Many have written the biography of this distinguished man, but the best evidences of his life are the works he has given to the world: works replete with noble thoughts; works so grand, that they make us the more regret that there should be even one flaw to tarnish the golden lustre that shines around the name of one so brilliant, so illustrious.
It was in chambers in Coney Court, now called Gray's Inn Square, that Bacon passed his last years, and where he wrote several of his greatest works.
The aspect of these old houses—indeed, of these old chambers—bears traces, not only of the storms and sunshine that have passed over them in all this lapse of time, but they also speak to us powerfully of the vicissitudes of human life, and of the changes that are taking place around us yearly, nay, hourly.
What anxiety and distress, what joy and what pain, have not these old walls witnessed.
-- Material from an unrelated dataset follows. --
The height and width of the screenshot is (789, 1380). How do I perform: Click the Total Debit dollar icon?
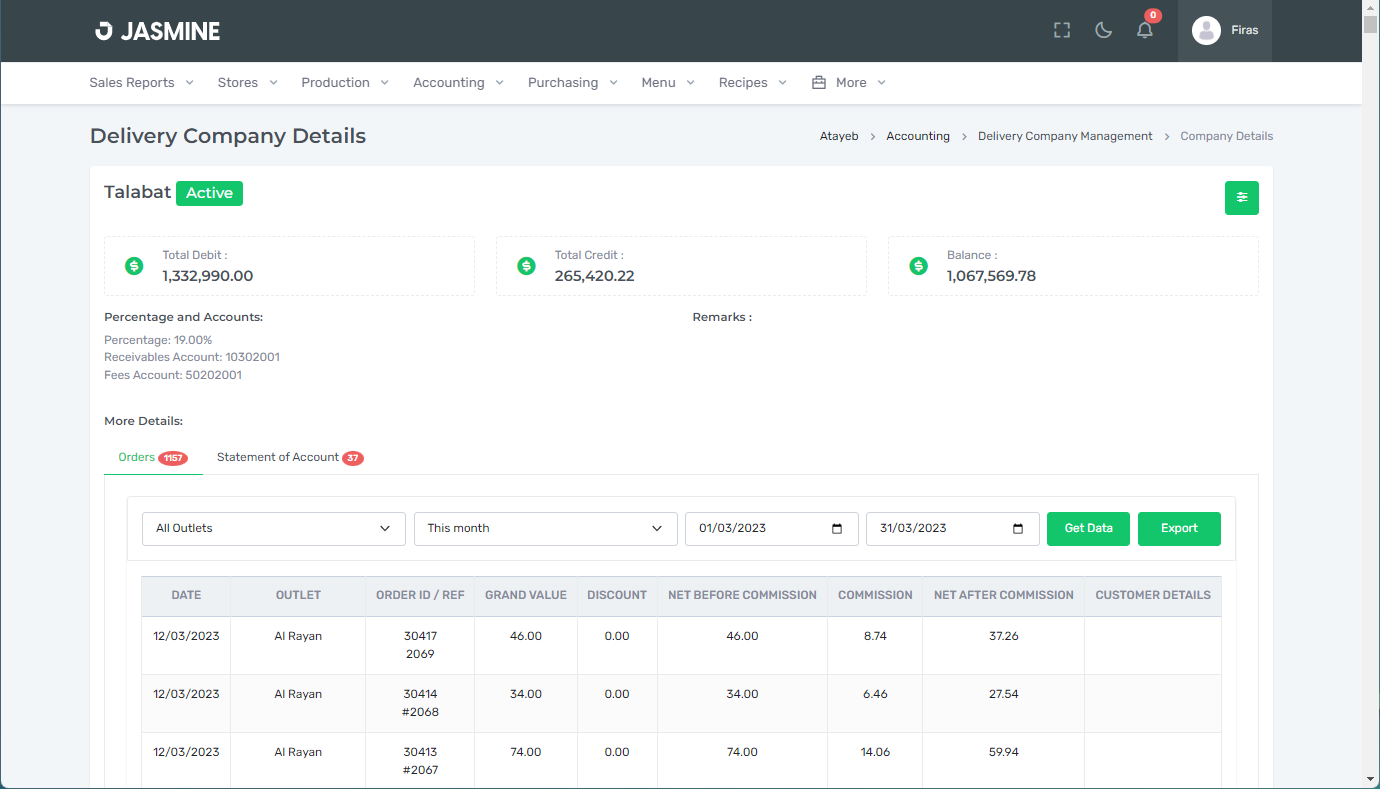(x=134, y=266)
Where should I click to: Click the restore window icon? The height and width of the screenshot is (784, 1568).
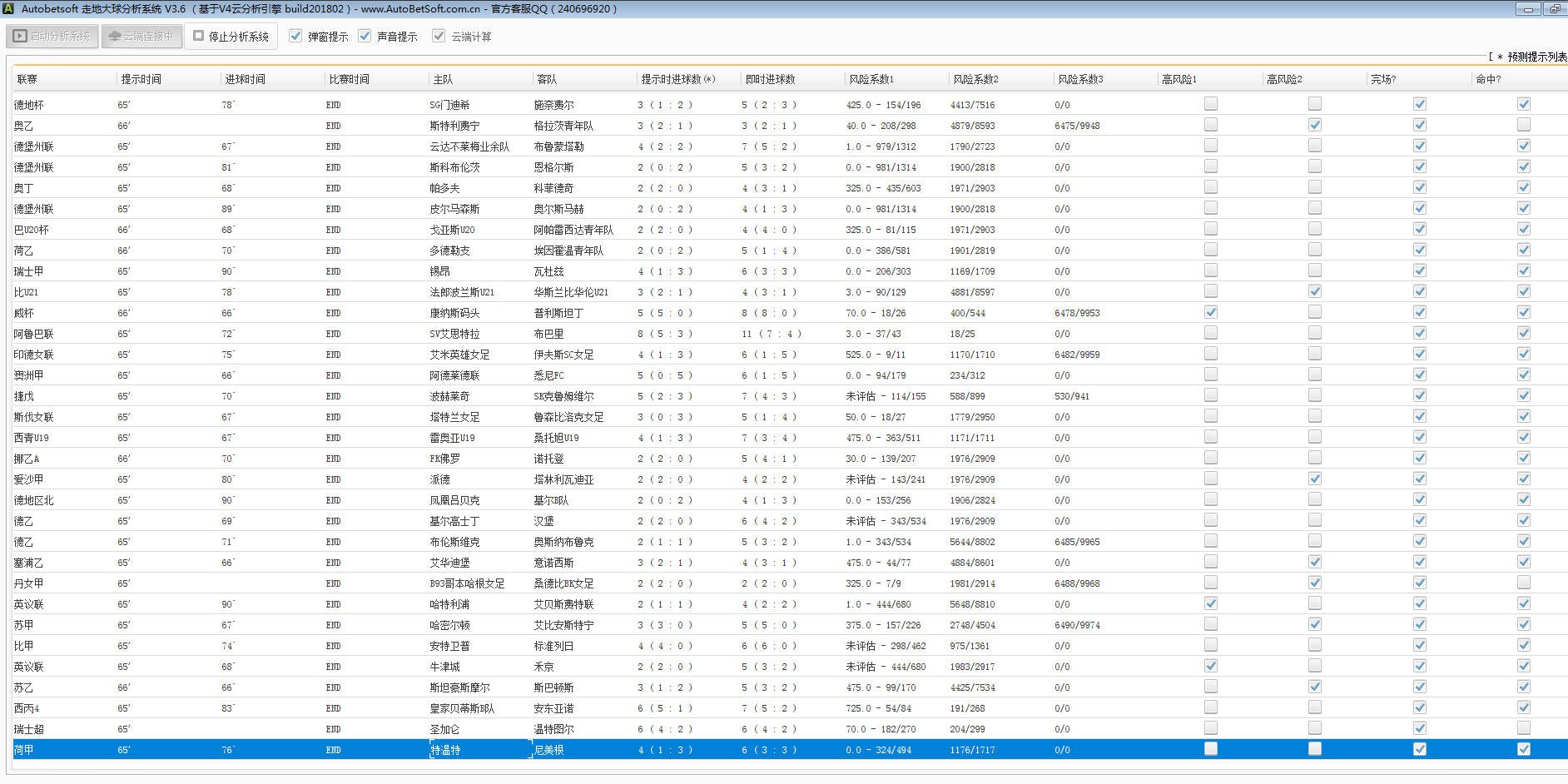pos(1555,9)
How many hearts have beat high with hope, or have been racked with anguish in the thoughtful gloom of many of these shadowy rooms.
Bacon himself, though he bore so brave a front before the world, must have had many torturing recollections and regrets as he paced up and down these ancient chambers. But then, again, what noble thoughts came to cheer and support him as he overcame the keenness of his pain, and fixed his mind on objects higher and grander than the passing events of human life.
Thus generation after generation pass away, with all their joys and all their fears.
Each human being departs, and his name is no more known even in the spot where he dwelt; but still the great squadrons of mankind are ever advancing, with the same delights, the same anxieties as those who have left this earth many hundreds of years ago; thus every place is filled and emptied, and filled again in endless rotation.
Truly life is but a magic-lantern, and the players therein are but fleeting shadows.